The nave and chancel have two large, probably 18th-century ramped buttresses on the south side. The south wall contains several windows of different dates: a square-headed window with two cusped lights at the far left, contemporary with the tower; a square-headed 15th-century window immediately east of the left buttress with three cusped lights; and a window to the right with Y-tracery dating to around 1632. Immediately to the left of the right buttress is a late 13th-century pointed doorway that has been infilled to the bottom half with two 17th-century mullions inserted to the top, forming a three-light window. To the left is a late 19th-century gabled half-dormer with a small two-light Decorated-style window and hoodmould. An early 19th-century porch immediately to the right of the west window has red brick side walls in Flemish stretcher bond and a stone gable with a round-headed arch. Behind the porch is a 14th-century south doorway with a double-chamfered four-centred arch. The chancel contains two late 15th- or early 16th-century square-headed windows, one with three cusped lights to the left and one with four cusped lights to the right. The east wall was entirely rebuilt in 1862 and contains a three-light window with geometrical tracery.

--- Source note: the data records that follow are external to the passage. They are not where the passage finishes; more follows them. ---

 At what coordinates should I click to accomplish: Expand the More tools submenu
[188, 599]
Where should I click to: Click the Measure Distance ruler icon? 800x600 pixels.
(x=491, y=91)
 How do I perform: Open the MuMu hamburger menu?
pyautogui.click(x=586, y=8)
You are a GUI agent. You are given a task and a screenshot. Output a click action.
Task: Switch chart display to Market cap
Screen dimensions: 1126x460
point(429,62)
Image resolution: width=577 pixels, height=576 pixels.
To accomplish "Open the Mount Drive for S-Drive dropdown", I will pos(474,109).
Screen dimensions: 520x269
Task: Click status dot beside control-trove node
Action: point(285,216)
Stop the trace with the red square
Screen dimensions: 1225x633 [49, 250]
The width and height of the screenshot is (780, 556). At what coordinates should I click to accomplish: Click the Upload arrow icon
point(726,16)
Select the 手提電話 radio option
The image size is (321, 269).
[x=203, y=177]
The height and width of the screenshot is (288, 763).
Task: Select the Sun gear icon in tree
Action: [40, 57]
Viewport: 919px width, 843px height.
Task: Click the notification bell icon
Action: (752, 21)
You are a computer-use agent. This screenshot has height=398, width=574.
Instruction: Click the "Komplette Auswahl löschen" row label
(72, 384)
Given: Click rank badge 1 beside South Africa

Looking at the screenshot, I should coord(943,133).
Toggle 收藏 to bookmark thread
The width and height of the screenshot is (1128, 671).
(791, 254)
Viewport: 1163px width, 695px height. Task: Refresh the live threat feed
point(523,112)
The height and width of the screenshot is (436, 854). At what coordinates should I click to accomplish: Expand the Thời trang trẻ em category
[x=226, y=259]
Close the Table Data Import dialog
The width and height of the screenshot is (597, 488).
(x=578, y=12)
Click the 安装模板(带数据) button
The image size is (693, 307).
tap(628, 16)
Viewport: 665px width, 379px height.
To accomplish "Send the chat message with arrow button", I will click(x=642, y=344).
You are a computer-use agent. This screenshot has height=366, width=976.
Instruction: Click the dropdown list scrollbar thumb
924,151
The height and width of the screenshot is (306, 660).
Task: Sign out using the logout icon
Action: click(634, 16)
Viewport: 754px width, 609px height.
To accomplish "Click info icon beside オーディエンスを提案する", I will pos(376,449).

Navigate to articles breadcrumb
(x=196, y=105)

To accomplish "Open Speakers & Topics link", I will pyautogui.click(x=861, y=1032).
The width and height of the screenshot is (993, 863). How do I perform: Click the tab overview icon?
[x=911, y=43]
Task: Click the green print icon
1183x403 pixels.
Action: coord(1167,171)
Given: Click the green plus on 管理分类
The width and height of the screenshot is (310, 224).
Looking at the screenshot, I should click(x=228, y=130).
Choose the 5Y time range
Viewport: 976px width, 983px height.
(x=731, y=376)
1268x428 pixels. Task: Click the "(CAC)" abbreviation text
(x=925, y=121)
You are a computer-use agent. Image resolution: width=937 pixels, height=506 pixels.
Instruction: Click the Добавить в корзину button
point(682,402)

The north aisle was built in two stages, the earliest part being to the east of a straight joint (immediately to the left of the third window from the east), where the original eaves line and angle quoins remain visible. The aisle contains a square-headed window to the east with three cusped lights and plain spandrels, probably 17th-century but renewed in the 19th century; a 15th-century square-headed window to the left of centre with a single cusped light; a four-light window to the right of centre; and a two-light window to the right, the latter two being similar in style and date to the eastern window. A low infilled doorway with a depressed arch is located at the far right. The west wall was rebuilt in 1869 and contains a two-light Decorated-style window.
At the junction of the north aisle and chancel is a hip-roofed vestry dated 1810. It has a cambered doorway on the east side with an inscribed moulded surround reading: "This Vestry was erected / and the Church Repewed / A.D. 1810 / WILLIAM CLEAVER D.D. Bishop of St. Asaph / JOHN WILLIAM BOURKE M.A. Vicar." A mid-19th-century two-light window with a quatrefoil above is located to the left of the doorway.
The church underwent restoration in 1841 and the east wall of the chancel was rebuilt in 1862.
Interior
The interior features a pointed double-chamfered tower arch. The arcade between the nave and north aisle comprises five bays with four-centred arches resting on short octagonal piers with moulded capitals and plinths, now mostly below floor level. The two eastern bays, which are now infilled, are slightly earlier than the remainder and have slightly shorter piers.
The nave and chancel are spanned by a late 15th-century arch-braced collar-beam roof in nine bays with double purlins, cusped wind braces, and cusped struts from collars to principal rafters. The two eastern bays have a ceilure with an elaborately carved cornice and three bands of foliage decoration, with the central band at the apex also carved with dragons. The bosses were probably carved in 1841. An eaves line of a pre-late 15th-century roof is also visible. The north aisle has a similar but more irregular collar-beam roof in eight bays with corbels for the original roof above the eastern arches of the arcade.
The chancel contains 19th-century choir stalls incorporating decorative Jacobean panelling, with three on each side. Original 17th-century communion rails, which originally enclosed the north, south, and west sides of the altar, are now re-sited but retain turned balusters and double gates to the centre. The reredos was slightly cut down around 1980 and incorporates Jacobean panelling and parts of early 19th-century box pews formerly in the nave and north aisle. Many of these pews once had brass plates inscribed with the names of families or houses to which they belonged, but these have been entirely replaced by Victorian pews from another church.
A three-decker pulpit with a sounding board, probably erected around 1810, incorporates Jacobean woodwork. It was formerly positioned against the south wall but has been dismantled and is currently stored at the west end of the north aisle pending reconstruction. Two chairs in the sanctuary are probably Jacobean, and two others have late-medieval carved bench ends as their backs. An octagonal 19th-century Perpendicular-style font with pedestal stands in the nave. Two oak chests at the west end, one strongly bound with iron bands, complete the furnishings.
The church contains stained glass by David Evans of Shrewsbury, including representations of St Peter and St Paul in the nave (third window from the west) and St James and St John in the north aisle (west window in the north wall). Other windows throughout the church display religious monograms and coats-of-arms of local families in similar style. Late 19th-century stained glass appears in the east window.
Monuments include an 18th-century hatchment of Viscount Dungannon immediately east of the south door and an 18th- or 19th-century benefactors' board immediately east of the infilled doorway in the north aisle. Wall tablets and memorials from the 18th and 19th centuries are scattered throughout, including the notable Birch/Price memorial erected in 1823 on the south side of the nave and a memorial to Richard Phillips (died 1821), now in the eastern bay of the arcade, by C.M. Seddon of Liverpool, depicting a kneeling woman holding a cross in front of an urn. A grave slab commemorating Esther Stoakes (died 1747) has been re-erected in the infilled doorway in the south wall of the nave. Brass plates fixed to the pillars of the arcade commemorate Margaret Cupper (died 1695), Edward Phillips (died 1752), and Richard Barkley (died 1779).